Skeletal muscle wasting — encompassing sarcopenia and cachexia — affects millions globally, predicts increased mortality and disability, and imposes enormous economic costs. Yet biomarker development and effective pharmacological treatments remain limited. This scoping review, following PRISMA-ScR guidelines, systematically maps the emerging landscape of peptides as both biomarkers and therapeutic agents for muscle wasting.

Researchers searched Embase, PubMed, and Web of Science through October 2024, screening 2,004 unique records and ultimately including 126 studies from 22 countries. Studies were excluded if they involved congenital or inherited muscle disorders, inflammatory myopathies, neurodegenerative diseases, pure in vitro designs, or undefined peptide mixtures. Data covered peptide characteristics, study populations, muscle outcome measures (mass, strength, physical performance, or sarcopenia diagnosis), and cellular signaling mechanisms.

The review identified 87 distinct peptides ranging from a 3-amino-acid collagen tripeptide to the 51-amino-acid insulin. The five most studied were ghrelin (14.3% of studies), brain natriuretic peptide/BNP (11.1%), C-peptide (11.1%), insulin (10.3%), and the mitochondria-targeting peptide Szeto-Schiller 31/SS-31 (6.3%). Crucially, 62.1% of identified peptides were found to act through four central muscle homeostasis pathways: PI3K/Akt/mTOR, ActR/SMAD, IKK/NF-κB, and AMPK/PGC1α — regulating both atrophic signals (via FOXO, NF-κB, SMAD2/3, glucocorticoid receptor, GSK-3β) and hypertrophic signals (via androgen receptors, PGC-1α, S6K). This pathway mapping provides a mechanistic framework for prioritizing peptide candidates in drug development.

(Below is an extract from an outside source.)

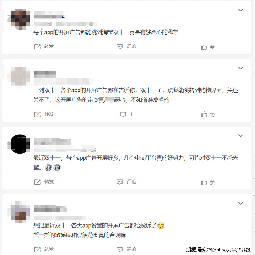Viewport: 255px width, 255px height.
Task: Open comments via first post's comment icon
Action: point(120,47)
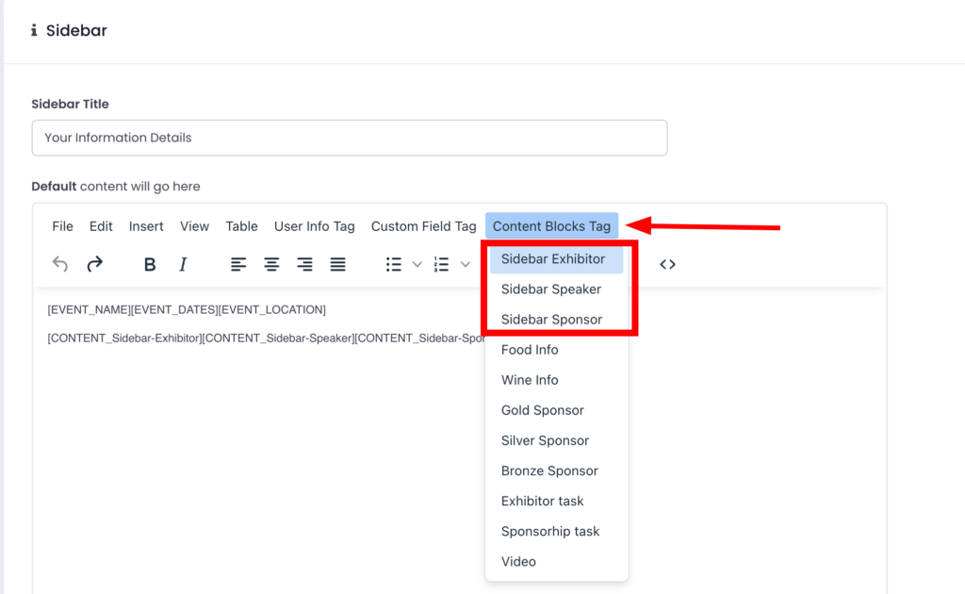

The review uncovered pervasive methodological shortcomings. Female subjects were dramatically underrepresented: only 23.9% of participants in human interventional studies were female, and just 9.1% of mice and 12.4% of rats used were female. Pre-analytical standardization was also poor — only 56.6% of studies documented diurnal timing, food intake, and physical activity around peptide collection, none specified storage-to-analysis duration, and only 11.5% reported assay detection limits.

The authors conclude that while the peptide-muscle wasting field is growing rapidly (more than half of all included studies published since 2018), progress toward clinical translation is hampered by sex bias, heterogeneous study populations skewed toward elderly humans and young rodents, and inadequate reporting standards. They advocate for machine learning tools to help identify novel bioactive peptides from vast sequence databases and for adherence to established biomarker reporting guidelines to accelerate discovery.